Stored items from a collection
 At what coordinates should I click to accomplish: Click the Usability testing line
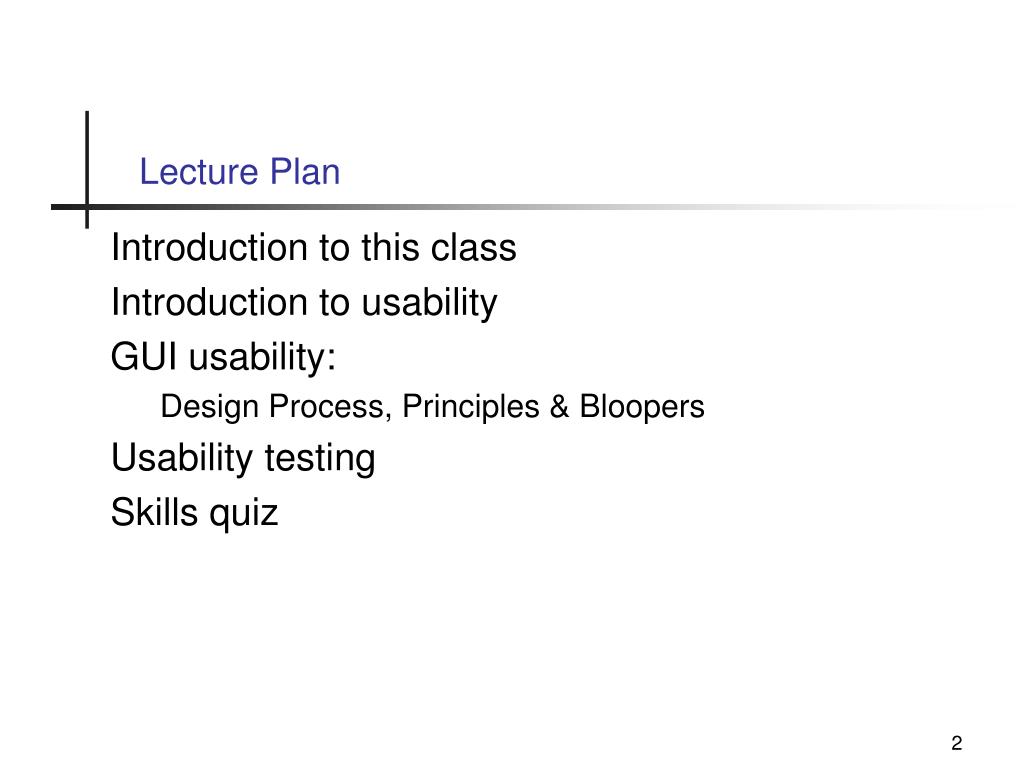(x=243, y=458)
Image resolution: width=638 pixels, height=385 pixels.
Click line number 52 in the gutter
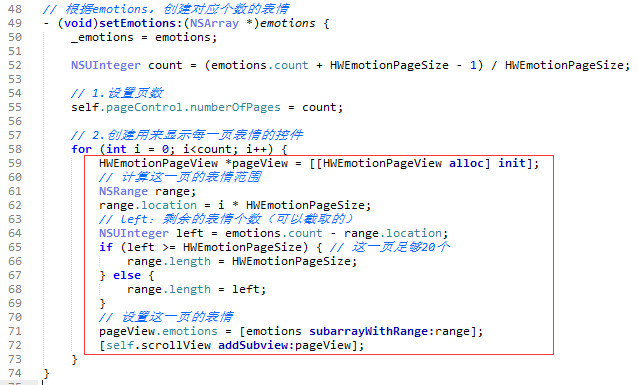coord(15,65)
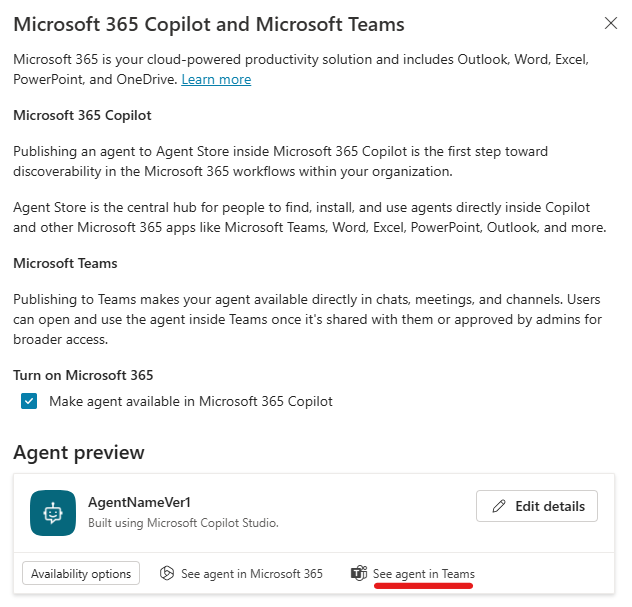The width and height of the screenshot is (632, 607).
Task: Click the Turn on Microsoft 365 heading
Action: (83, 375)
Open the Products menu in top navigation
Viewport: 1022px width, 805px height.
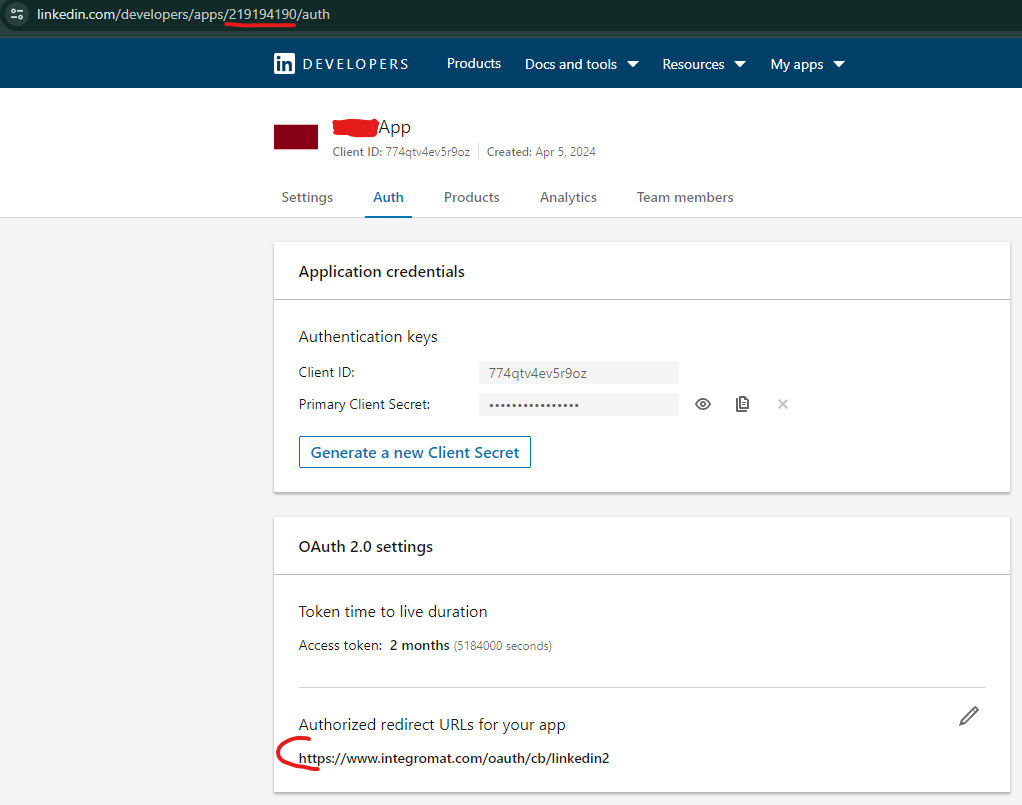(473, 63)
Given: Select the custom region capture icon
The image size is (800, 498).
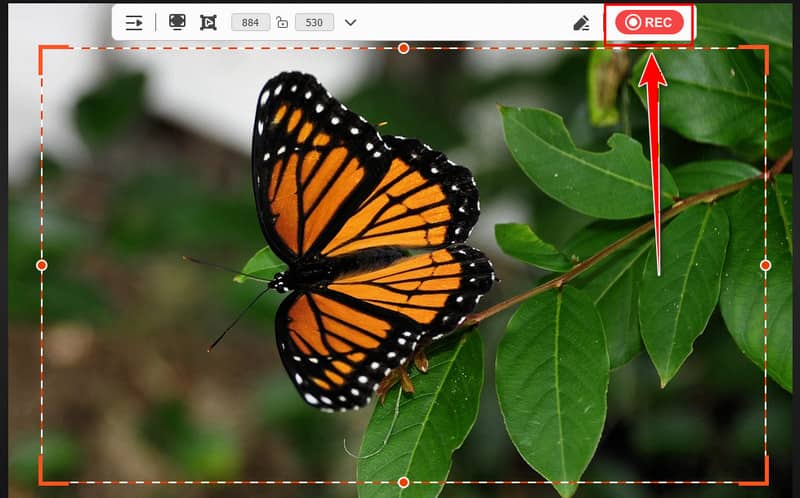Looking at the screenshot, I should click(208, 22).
---
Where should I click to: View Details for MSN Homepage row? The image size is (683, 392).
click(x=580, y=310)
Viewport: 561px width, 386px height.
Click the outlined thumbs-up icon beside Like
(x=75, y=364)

• _EXERCISE REQUIREMENTS_: With the pictures removed from your copy, retype the lines above from the one that contains "At what coordinates" through the one that contains "Image resolution: width=638", exactly.

• _SOLVED PROBLEM_:
 At what coordinates should I click to accomplish: Click the Usability testing line
(x=243, y=458)
Image resolution: width=638 pixels, height=385 pixels.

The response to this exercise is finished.